> Problem
Copy the lines below verbatim. Begin with the first and end with the line containing "Ana Sayfa (897, 160)".

───── Source data ─────

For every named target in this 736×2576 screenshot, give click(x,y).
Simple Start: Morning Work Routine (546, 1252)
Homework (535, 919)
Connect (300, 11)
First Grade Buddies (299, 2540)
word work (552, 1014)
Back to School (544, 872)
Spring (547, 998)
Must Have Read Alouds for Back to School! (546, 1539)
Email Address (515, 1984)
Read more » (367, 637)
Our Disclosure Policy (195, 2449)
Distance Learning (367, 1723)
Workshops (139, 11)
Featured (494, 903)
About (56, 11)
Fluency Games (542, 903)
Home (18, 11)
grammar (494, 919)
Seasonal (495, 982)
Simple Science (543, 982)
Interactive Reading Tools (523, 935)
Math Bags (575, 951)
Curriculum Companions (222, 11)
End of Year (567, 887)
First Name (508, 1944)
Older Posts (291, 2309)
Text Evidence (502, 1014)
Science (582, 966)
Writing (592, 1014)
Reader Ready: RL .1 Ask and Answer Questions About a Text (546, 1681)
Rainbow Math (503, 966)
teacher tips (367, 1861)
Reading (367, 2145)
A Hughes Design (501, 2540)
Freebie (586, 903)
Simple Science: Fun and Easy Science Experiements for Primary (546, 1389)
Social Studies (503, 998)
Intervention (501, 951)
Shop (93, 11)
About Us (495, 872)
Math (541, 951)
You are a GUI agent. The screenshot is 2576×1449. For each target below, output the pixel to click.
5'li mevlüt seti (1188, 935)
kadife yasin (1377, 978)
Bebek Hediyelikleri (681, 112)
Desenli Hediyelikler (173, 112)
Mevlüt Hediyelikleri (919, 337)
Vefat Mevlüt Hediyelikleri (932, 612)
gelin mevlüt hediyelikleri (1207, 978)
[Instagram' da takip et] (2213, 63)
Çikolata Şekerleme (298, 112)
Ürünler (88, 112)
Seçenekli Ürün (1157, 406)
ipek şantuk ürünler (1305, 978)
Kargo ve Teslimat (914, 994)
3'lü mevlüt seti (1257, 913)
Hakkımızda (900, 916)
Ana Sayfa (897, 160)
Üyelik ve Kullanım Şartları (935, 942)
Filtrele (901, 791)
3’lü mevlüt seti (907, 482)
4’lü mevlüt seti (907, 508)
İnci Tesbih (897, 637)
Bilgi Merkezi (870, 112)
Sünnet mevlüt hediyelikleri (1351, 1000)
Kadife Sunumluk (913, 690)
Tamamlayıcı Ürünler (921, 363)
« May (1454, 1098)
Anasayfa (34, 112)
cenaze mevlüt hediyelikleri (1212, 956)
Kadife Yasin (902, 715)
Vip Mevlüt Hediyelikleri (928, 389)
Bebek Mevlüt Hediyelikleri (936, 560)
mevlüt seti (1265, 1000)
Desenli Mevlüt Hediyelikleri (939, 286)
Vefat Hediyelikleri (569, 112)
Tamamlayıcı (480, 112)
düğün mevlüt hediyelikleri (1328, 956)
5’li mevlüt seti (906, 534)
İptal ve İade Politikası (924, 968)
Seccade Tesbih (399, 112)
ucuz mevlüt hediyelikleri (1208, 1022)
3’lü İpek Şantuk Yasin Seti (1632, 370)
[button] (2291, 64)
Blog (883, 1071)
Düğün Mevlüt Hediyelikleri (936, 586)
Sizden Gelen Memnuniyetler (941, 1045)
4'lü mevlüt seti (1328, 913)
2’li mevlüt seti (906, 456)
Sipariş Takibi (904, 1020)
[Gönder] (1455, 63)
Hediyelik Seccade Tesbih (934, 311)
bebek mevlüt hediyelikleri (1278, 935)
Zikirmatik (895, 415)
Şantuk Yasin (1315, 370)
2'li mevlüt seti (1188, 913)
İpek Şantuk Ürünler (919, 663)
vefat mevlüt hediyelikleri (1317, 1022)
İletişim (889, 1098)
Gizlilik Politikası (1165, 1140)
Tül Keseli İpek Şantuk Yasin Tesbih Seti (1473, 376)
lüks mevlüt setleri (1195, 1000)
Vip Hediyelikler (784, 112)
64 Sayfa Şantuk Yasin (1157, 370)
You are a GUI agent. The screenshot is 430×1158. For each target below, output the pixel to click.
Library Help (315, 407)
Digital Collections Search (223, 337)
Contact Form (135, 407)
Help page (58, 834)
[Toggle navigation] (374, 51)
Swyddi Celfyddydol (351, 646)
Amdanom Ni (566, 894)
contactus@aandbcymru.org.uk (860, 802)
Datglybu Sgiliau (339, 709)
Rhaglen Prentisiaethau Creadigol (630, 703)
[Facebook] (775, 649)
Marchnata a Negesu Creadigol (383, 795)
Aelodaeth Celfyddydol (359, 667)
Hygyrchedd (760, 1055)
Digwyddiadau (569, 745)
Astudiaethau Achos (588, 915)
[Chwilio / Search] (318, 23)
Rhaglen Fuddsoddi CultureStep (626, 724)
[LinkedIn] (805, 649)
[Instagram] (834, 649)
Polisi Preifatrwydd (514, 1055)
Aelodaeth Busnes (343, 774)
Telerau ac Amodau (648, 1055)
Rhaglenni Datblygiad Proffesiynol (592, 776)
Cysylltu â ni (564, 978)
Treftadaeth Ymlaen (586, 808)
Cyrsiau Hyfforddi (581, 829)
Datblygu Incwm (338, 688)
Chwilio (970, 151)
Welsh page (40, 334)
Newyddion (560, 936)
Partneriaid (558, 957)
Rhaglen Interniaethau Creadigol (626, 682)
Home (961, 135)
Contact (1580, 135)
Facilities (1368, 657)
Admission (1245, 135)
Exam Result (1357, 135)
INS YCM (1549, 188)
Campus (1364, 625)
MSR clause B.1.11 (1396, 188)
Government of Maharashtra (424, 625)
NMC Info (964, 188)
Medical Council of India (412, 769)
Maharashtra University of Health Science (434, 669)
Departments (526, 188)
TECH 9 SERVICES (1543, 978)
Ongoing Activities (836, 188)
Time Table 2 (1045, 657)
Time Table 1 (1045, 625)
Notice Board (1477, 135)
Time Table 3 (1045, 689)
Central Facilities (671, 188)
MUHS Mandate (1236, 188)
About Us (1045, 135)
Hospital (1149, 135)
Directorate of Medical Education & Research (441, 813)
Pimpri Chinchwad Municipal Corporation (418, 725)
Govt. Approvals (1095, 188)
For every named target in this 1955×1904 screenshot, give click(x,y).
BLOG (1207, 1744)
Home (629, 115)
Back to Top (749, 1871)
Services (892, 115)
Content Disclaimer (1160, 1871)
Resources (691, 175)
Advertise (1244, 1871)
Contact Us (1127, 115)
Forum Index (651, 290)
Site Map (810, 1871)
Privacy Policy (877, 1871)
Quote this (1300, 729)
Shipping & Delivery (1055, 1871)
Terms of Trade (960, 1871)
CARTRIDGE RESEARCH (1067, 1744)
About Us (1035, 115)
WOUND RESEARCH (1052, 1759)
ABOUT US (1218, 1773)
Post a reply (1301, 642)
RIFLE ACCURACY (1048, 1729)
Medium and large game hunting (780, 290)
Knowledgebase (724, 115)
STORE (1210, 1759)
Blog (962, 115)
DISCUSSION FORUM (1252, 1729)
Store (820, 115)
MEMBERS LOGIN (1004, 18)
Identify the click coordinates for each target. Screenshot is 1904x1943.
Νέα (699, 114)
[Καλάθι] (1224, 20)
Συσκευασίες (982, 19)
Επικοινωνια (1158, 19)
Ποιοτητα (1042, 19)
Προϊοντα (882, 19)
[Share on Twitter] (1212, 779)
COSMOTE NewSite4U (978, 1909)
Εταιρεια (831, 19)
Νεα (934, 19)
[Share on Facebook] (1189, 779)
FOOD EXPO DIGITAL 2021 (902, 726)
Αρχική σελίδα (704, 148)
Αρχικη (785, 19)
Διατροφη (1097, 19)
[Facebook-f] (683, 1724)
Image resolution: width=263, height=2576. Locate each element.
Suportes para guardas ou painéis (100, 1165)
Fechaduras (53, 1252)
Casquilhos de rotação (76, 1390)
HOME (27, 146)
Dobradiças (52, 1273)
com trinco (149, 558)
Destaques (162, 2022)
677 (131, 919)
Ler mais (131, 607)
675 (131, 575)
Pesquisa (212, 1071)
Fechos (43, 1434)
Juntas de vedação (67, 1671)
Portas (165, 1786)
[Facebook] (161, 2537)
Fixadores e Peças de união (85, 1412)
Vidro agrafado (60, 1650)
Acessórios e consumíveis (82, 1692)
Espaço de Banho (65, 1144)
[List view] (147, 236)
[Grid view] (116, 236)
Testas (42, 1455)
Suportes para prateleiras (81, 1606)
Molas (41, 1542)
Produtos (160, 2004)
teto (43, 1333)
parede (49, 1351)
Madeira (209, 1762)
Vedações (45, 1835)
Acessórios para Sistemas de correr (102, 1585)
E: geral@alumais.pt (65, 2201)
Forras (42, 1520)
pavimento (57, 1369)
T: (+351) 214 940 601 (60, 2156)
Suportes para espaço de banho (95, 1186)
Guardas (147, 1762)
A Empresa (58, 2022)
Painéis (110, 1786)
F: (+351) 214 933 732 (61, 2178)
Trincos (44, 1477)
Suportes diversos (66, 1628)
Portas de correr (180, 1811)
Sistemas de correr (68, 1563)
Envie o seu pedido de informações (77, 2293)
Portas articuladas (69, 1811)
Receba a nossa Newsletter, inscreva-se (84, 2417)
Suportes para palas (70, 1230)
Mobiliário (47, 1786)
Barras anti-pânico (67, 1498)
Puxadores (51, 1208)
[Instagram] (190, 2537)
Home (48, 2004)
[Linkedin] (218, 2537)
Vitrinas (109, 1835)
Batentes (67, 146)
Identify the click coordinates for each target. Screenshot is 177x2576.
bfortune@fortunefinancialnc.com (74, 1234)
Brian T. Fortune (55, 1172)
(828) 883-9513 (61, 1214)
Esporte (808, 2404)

─────

> Final answer
For every named target in this 736×2576 screenshot, give click(x,y).
Simple Start: Morning Work Routine (546, 1252)
Homework (535, 919)
Connect (300, 11)
First Grade Buddies (299, 2540)
word work (552, 1014)
Back to School (544, 872)
Spring (547, 998)
Must Have Read Alouds for Back to School! (546, 1539)
Email Address (515, 1984)
Read more » (367, 637)
Our Disclosure Policy (195, 2449)
Distance Learning (367, 1723)
Workshops (139, 11)
Featured (494, 903)
About (56, 11)
Fluency Games (542, 903)
Home (18, 11)
grammar (494, 919)
Seasonal (495, 982)
Simple Science (543, 982)
Interactive Reading Tools (523, 935)
Math Bags (575, 951)
Curriculum Companions (222, 11)
End of Year (567, 887)
First Name (508, 1944)
Older Posts (291, 2309)
Text Evidence (502, 1014)
Science (582, 966)
Writing (592, 1014)
Reader Ready: RL .1 Ask and Answer Questions About a Text (546, 1681)
Rainbow Math (503, 966)
teacher tips (367, 1861)
Reading (367, 2145)
A Hughes Design (501, 2540)
Freebie (586, 903)
Simple Science: Fun and Easy Science Experiements for Primary (546, 1389)
Social Studies (503, 998)
Intervention (501, 951)
Shop (93, 11)
About Us (495, 872)
Math (541, 951)
You are a GUI agent. The screenshot is 2576×1449. For each target below, output the pixel to click.
5'li mevlüt seti (1188, 935)
kadife yasin (1377, 978)
Bebek Hediyelikleri (681, 112)
Desenli Hediyelikler (173, 112)
Mevlüt Hediyelikleri (919, 337)
Vefat Mevlüt Hediyelikleri (932, 612)
gelin mevlüt hediyelikleri (1207, 978)
[Instagram' da takip et] (2213, 63)
Çikolata Şekerleme (298, 112)
Ürünler (88, 112)
Seçenekli Ürün (1157, 406)
ipek şantuk ürünler (1305, 978)
Kargo ve Teslimat (914, 994)
3'lü mevlüt seti (1257, 913)
Hakkımızda (900, 916)
Ana Sayfa (897, 160)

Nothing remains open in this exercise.